Data records —
--------

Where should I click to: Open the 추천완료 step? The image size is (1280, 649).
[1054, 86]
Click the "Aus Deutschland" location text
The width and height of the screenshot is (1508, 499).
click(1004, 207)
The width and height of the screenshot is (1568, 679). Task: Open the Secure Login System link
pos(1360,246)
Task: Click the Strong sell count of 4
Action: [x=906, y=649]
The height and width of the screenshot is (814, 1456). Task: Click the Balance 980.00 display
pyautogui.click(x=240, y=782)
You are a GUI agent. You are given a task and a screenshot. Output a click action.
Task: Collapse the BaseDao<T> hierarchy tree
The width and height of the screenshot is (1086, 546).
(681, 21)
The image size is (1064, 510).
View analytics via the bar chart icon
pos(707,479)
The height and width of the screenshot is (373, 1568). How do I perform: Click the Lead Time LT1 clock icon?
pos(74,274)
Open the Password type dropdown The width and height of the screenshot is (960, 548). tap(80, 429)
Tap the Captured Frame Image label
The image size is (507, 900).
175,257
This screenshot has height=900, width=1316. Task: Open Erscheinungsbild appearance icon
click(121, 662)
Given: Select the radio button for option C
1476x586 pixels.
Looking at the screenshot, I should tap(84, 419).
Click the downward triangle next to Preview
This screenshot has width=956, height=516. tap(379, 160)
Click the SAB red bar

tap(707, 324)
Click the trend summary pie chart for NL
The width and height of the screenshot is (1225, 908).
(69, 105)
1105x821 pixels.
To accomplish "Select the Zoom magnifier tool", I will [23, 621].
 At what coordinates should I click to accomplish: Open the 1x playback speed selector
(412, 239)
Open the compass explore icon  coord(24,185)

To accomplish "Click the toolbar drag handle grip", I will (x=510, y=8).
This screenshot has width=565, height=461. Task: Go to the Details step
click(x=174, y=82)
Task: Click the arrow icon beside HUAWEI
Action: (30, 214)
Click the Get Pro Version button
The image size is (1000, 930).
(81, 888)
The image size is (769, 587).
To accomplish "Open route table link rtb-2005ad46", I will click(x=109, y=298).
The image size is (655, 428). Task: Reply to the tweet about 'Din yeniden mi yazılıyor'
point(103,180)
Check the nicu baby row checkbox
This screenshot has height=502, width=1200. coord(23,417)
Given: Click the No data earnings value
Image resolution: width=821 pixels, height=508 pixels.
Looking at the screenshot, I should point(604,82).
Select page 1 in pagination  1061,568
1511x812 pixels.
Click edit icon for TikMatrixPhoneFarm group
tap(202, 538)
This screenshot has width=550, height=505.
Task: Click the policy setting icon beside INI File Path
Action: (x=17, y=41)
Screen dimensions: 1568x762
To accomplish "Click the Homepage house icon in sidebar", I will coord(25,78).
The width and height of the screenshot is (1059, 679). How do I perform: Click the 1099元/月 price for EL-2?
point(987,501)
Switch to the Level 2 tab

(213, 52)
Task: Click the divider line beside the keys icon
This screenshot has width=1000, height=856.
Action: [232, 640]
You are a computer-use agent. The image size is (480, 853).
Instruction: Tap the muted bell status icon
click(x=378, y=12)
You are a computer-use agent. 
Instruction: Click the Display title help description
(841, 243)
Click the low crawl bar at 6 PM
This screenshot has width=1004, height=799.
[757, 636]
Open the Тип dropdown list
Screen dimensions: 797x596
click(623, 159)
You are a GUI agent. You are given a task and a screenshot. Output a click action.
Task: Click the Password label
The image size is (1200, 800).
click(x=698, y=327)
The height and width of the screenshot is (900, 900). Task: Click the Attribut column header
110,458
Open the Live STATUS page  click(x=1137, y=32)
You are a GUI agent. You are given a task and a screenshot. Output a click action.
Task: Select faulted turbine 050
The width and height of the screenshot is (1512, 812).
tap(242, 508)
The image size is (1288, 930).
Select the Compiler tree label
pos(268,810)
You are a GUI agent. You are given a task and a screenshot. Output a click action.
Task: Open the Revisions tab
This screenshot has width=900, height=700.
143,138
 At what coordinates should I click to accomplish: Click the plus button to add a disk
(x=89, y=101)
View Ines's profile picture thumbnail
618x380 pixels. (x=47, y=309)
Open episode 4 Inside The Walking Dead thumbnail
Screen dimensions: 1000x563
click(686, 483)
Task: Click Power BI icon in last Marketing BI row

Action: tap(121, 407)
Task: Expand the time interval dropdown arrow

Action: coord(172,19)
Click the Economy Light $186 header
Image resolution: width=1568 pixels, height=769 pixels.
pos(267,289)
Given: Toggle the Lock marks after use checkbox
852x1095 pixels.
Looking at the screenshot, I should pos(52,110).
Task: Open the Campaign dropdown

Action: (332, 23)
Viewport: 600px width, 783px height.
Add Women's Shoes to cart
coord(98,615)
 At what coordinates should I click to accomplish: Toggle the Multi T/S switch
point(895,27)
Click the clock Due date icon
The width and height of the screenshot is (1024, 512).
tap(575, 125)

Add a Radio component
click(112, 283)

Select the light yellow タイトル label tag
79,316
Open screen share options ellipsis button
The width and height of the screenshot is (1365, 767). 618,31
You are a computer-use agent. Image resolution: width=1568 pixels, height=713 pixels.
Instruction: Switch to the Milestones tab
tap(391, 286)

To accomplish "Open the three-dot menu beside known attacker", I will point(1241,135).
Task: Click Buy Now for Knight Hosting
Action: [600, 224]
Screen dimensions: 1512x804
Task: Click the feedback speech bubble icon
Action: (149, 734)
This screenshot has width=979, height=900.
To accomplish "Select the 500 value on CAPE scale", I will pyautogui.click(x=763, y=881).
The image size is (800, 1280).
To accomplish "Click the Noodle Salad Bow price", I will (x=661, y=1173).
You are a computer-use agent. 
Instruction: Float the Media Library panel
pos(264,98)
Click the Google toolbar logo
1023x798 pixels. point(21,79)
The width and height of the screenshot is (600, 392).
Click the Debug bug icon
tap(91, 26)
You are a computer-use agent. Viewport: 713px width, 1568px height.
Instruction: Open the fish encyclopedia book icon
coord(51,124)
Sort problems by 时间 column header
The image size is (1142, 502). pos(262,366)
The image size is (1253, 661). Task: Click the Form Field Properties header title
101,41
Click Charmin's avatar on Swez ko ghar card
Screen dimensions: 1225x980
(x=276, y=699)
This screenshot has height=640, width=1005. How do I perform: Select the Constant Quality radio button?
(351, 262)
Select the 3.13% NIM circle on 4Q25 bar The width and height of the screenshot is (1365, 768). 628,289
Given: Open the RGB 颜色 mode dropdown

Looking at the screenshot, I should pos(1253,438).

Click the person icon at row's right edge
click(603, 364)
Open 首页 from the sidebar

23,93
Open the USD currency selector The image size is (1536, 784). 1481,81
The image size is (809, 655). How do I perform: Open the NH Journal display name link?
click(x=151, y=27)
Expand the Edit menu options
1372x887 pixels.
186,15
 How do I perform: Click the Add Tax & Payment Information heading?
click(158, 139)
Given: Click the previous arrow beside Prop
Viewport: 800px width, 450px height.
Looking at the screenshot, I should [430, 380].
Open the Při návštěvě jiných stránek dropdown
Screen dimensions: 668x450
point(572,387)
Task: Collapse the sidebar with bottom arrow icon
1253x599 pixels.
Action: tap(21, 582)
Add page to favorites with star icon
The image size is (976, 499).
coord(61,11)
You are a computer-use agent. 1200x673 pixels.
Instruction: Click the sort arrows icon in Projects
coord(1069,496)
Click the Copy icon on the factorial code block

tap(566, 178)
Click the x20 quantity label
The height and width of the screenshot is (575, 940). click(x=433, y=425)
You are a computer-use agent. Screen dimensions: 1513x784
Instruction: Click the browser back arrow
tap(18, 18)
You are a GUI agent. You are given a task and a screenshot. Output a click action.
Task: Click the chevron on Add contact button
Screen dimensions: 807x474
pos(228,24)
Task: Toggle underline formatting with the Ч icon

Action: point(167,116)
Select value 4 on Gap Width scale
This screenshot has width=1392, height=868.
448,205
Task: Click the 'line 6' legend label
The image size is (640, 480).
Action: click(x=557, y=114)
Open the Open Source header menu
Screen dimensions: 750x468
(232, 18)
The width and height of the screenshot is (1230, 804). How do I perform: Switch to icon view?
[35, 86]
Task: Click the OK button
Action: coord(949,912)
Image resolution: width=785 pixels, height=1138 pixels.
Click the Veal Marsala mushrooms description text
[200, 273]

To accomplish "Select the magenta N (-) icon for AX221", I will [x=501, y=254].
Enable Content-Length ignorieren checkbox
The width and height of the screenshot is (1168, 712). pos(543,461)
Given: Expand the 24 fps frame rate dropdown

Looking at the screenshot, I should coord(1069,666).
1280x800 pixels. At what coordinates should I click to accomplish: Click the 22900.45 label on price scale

--------

Directions —
Restate word for word the lines in the material above from the one with "Click the x20 quantity label" to the one with "Image resolution: width=785"; both of those lines count, and nothing else does.

Output below —
Click the x20 quantity label
The height and width of the screenshot is (575, 940). click(x=433, y=425)
You are a computer-use agent. Screen dimensions: 1513x784
Instruction: Click the browser back arrow
tap(18, 18)
You are a GUI agent. You are given a task and a screenshot. Output a click action.
Task: Click the chevron on Add contact button
Screen dimensions: 807x474
pos(228,24)
Task: Toggle underline formatting with the Ч icon

Action: point(167,116)
Select value 4 on Gap Width scale
This screenshot has width=1392, height=868.
448,205
Task: Click the 'line 6' legend label
The image size is (640, 480).
Action: click(x=557, y=114)
Open the Open Source header menu
Screen dimensions: 750x468
(232, 18)
The width and height of the screenshot is (1230, 804). How do I perform: Switch to icon view?
[35, 86]
Task: Click the OK button
Action: coord(949,912)
Image resolution: width=785 pixels, height=1138 pixels.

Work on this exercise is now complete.